Much scholarly attention was paid how violence in immediate post partition period has shaped the trajectory of socio- political landscape of Indian political culture. However, it is in late 80’s when discourse on violence become the central focus in the study of state politics. The rise of regional movement, lower caste mobilisation and Hindu Nationalism has provided a wider framework in analysing the new grammar of violence in Indian politics.

The book under review, The Law of Force: The violent heart of Indian politics by Thomas Blom Hansen professor of Anthropology, and chair of the Department of Anthropology at Stanford University makes the reader understand that violence has been of foundational importance in Indian politics and practical governance and policing for many decades. It examines the factor how violence has acquired central stage in India’s Political life in both colonial and Independent India. Hansen has written extensively on Hindu Nationalism which also covers the violent politics of Shiv Sena in Maharashtra based on ethnographic work. In this book too he uses ethnographic vignette to carry out the proper assessment of Indian democracy.

Hansen moves beyond the conventional conceptualization of Indian democracy as Miraculous narrated by post colonial scholarship. He seeks to explore how Indian democracy has been ineffective in translating the spirit and values of the constitution into a foundation for the country’s public life. It also discussed the discrepancy between liberal language of rights in the constitution and the largely illiberal way in which the ‘ force of law ‘ is visited upon non- elite Indians by the country’s political power. Sense of collective dignity and Injury intensified by vernacular public across the India has facilitated the rise of popular politics of passion and action which has made the displays of public anger and public violence into the most effective means of political expression in the country .Since 1990s onwards the vocabulary of Majority has acquire a stronger, affective and moral force and begans to challenge the political parties attracting votes across different communities and minorities in order to consolidate a legitimate political majority.

Hansen aruges that the ‘force of law’ is applied in deeply unequal ways and equates the ‘force of law’ as “law of force”. According to him decades of dynamic electoral politics have gradually established popular sovereignty as a dominant idea: only those who can win the hearts and support of the majority will be able to rule, and manage the expectations, the anger, and the potential for violence, of this majority.

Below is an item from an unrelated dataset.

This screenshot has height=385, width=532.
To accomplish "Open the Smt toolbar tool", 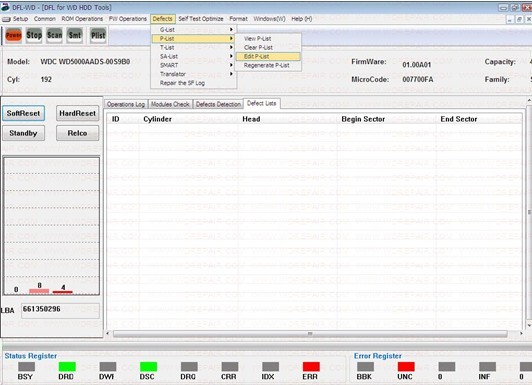I will tap(75, 35).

The book analysis the implication of powerful language ideologies which promises to overcome the sense of inferiority and developed cultural intimacy amongs the group in unprecedented way. The linguistic movements of the 1940s and 50’s had mobilized powerful sentiments on the assumption of an inherent superiority led to standardisation of vernaculars, resulting in “segmented publics”, which became an enabling condition for the phenomenal rise of Hindu nationalist sentiment and discourse in the 1980s and 1990s.

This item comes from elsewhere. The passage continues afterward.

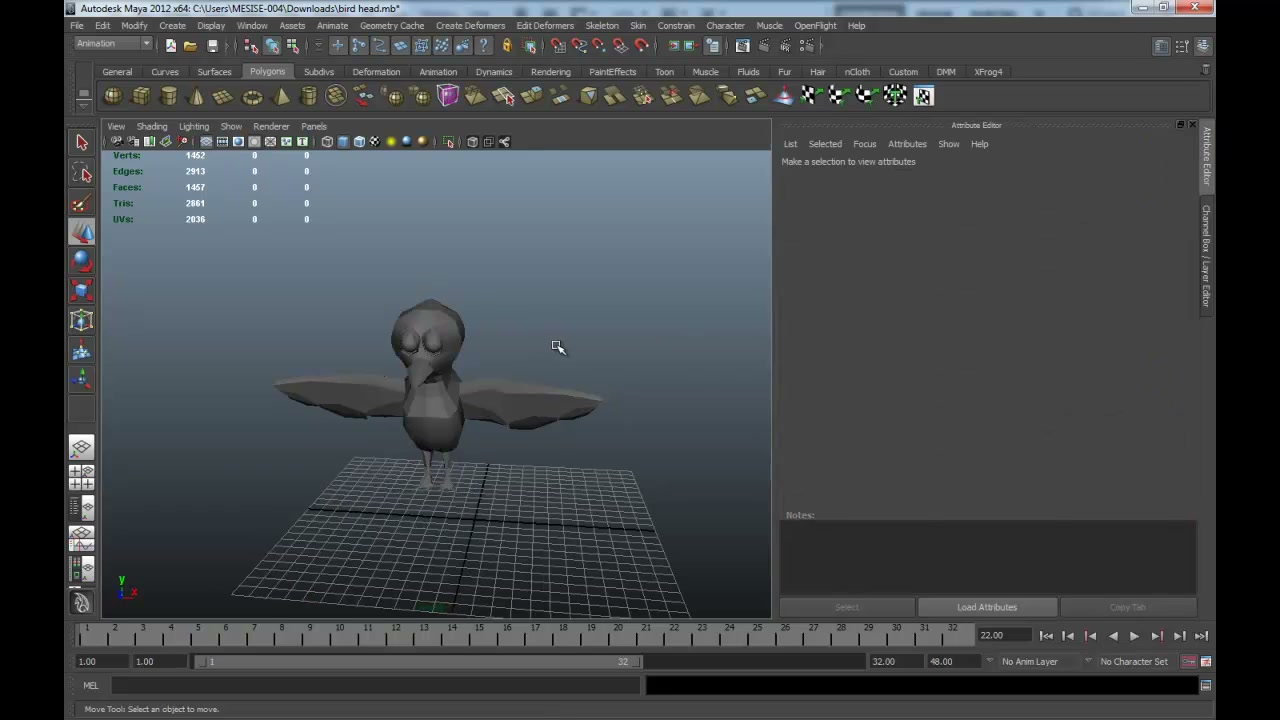
Task: Activate the Rotate tool in toolbox
Action: pyautogui.click(x=82, y=262)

The book primarily investigate the reason how violence is defined, performed, justified across widely differing linguistic and social worlds. It envisage the violence as a form of moral transgression that demands attention and generates reaction. With the passage of time violence as form communication and a repertoire of public performance violence has become deeply intertwined with institutional aspect of India’s modern publics such as newspaper, news channels and social media.

The book states the fact that the vernacular ideas of popular soverginity is the mightiest political forces in India and it’s illusionary to think about the supremacy of law and state in India. Notion of the right to rule by the people have taken deep root which forms a peculiar majority surpassing the close affinity of caste, class and religious communities.

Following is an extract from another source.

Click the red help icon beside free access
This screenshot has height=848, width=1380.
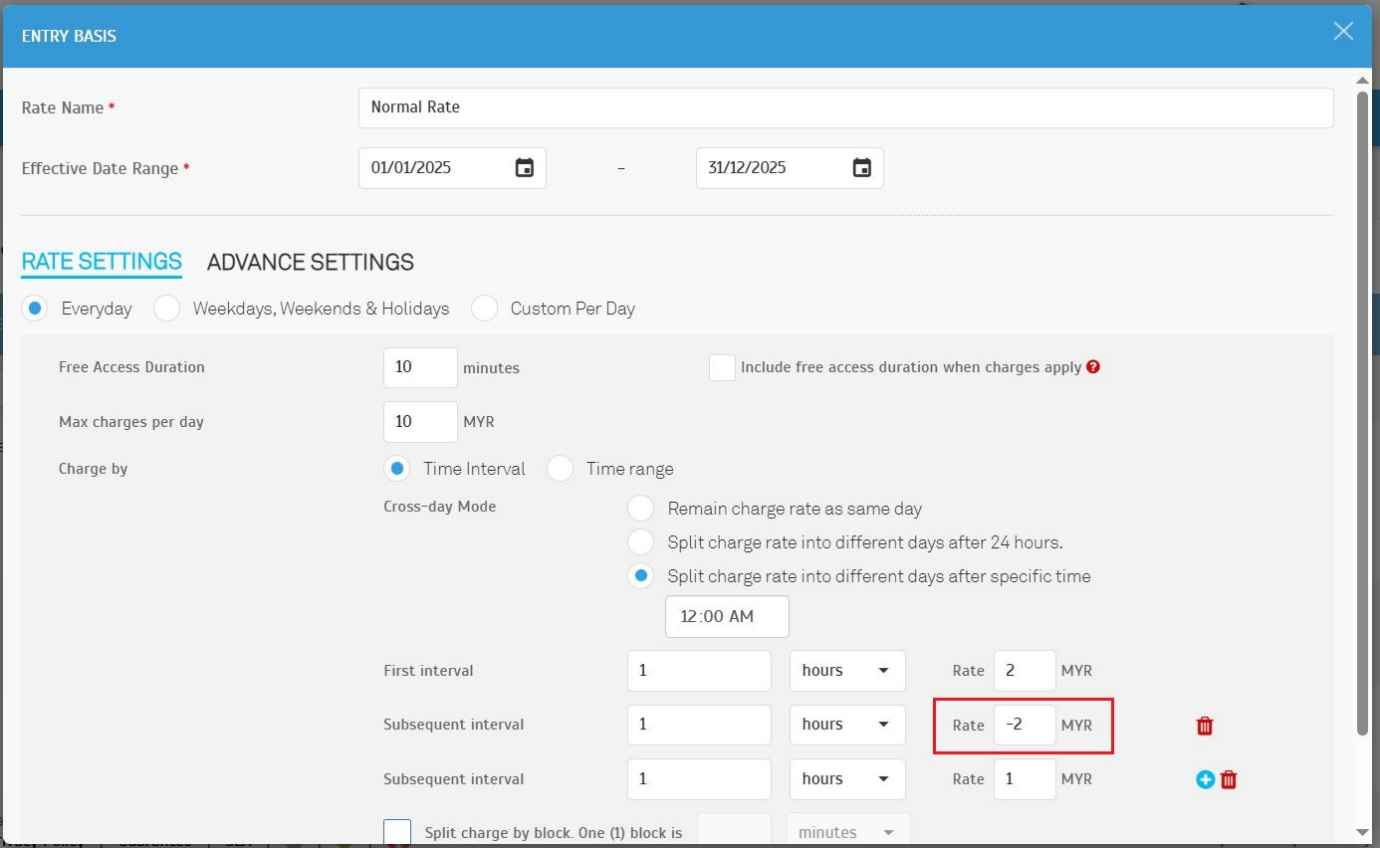(x=1093, y=367)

The books in its concluding part emphasised on the new substantilization of caste communities which took shape along with a renewed focus on myth and origin has made it illiberal and paved the way for the consolidation of power for BJP in 2014 and 2019 General Assembly Election. BJP’s tremendous victories owed much to the systemic recruitment of aspirational leaders from lower castes who saw the BJP as a possible vehicle for further respectability and mobility.The BJP and its allies have ingeniously weaponized the sentiment of anger, victimhood and xenophobic violence against Muslims in various part of the country to hide its underpeformance in the Governance and economy. The humiliation of Tablighi jamat and the acquisition of Corona Jihad on Muslims marks a new and unprecedented step towards all out stigmatization and reflects how violence lies at the core of the Indian public life. Interrogating such a wide dimensions of violence and a searing critique of the illiberal forces of Indian democracy this book makes the reader to rethink about the language of violence in a certain way.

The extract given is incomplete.